AI Joint Works.  AI outputs can contain errors, “hallucinated” information, or inapplicable information.  Employees should be required to review any work generated or edited by AI and revise the work as needed.  Essentially, AI is a tool to support employees’ work:  The organization is responsible for the final work product. 

Attribution.  Use of AI requires attribution.  Examples of attribution disclosures provided by the Commonwealth of Massachusetts include: 

·         This memo was summarized by [generative AI Tool] using the following prompt: “Summarize the following memo: (memo content)”.

·         The summary was reviewed and edited by [insert name(s)].

·         This code was written with the assistance of [generative AI tool]. 

(Excerpt from:  “Enterprise Use and Development of Generative Artificial Intelligence Policy,” MA Executive Office of Technology Services and Security, Enterprise Privacy Office, effective 1/31/25, page 5, Sec. 5.2.  Note that this Policy establishes requirements applicable to “all state employees, contractors, consultants, vendors, and interns, including full-time, part-time, or voluntary…”  Policy at page 2, Sec. 2.1.) 

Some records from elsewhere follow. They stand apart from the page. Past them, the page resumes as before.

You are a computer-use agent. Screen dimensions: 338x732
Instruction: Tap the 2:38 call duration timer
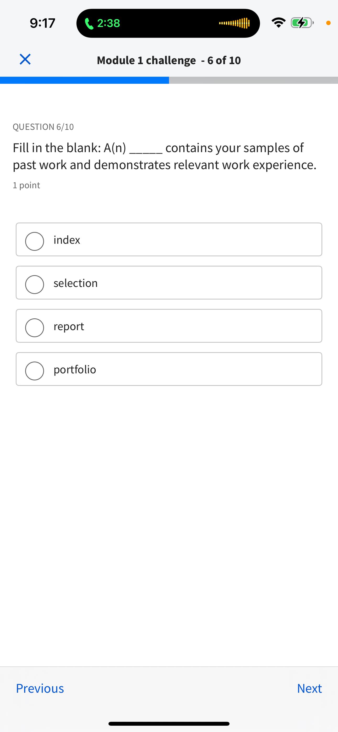pyautogui.click(x=108, y=23)
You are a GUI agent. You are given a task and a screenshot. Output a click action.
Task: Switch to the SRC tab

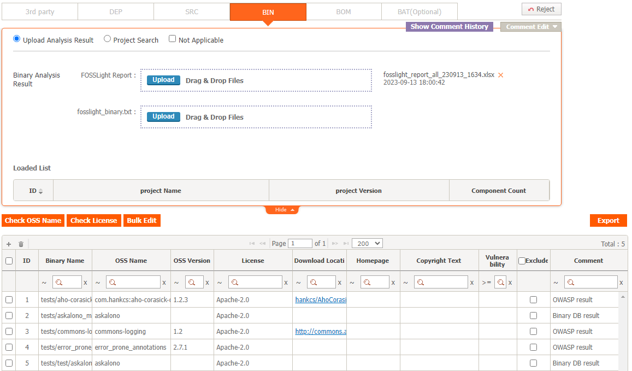(x=191, y=11)
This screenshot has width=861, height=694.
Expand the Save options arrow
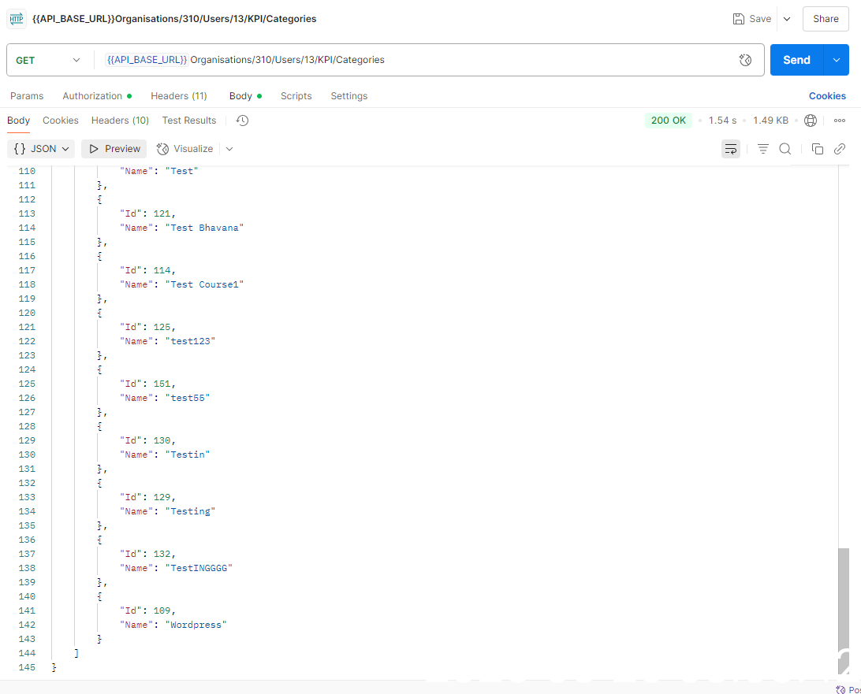(787, 19)
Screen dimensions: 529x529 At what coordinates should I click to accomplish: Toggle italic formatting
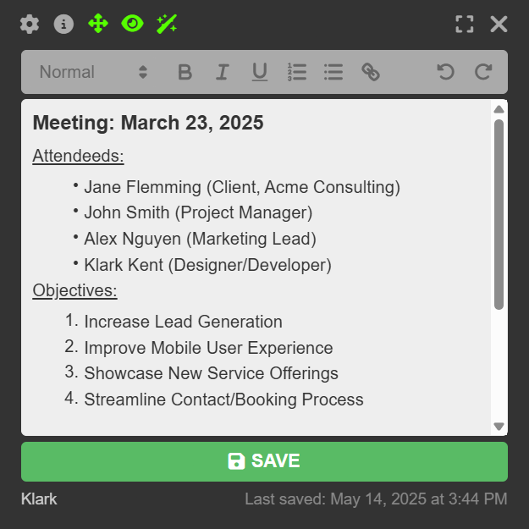click(x=222, y=72)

Questions to consider include: 

·         Are employees putting the organization at risk by entering confidential, sensitive, or unauthorized information into AI tools?

·         Are employees proofreading and editing any content drafted using an approved AI tool?  If the AI tool generates “hallucinated” or otherwise inappropriate content, it is the responsibility of the organization and its employees to identify, delete, and correct such information.

·         Is your organization creating material that it intends to copyright?  If so, the use of AI can pose an issue in obtaining copyright protection and the organization may want to consult intellectual property counsel.  

Recommendations:

-          Develop AI Policies and Procedures, which reflect how the AI tool is being used, define what is an allowed use, and also define what is a prohibited use;

-          Hold periodic employee training sessions;

-          Engage in cross-functional discussions as to how to safely but effectively use AI tools while mitigating risk to the organization;

-          Have a top-down approach to privacy, security, and AI, where an informed board of directors takes the lead for the organization;

-          Ask collaborators and third-party service providers for their AI Policies, especially if hiring is outsourced;

-          Keep up to date. This is a new area of the law, and laws and regulations are changing rapidly.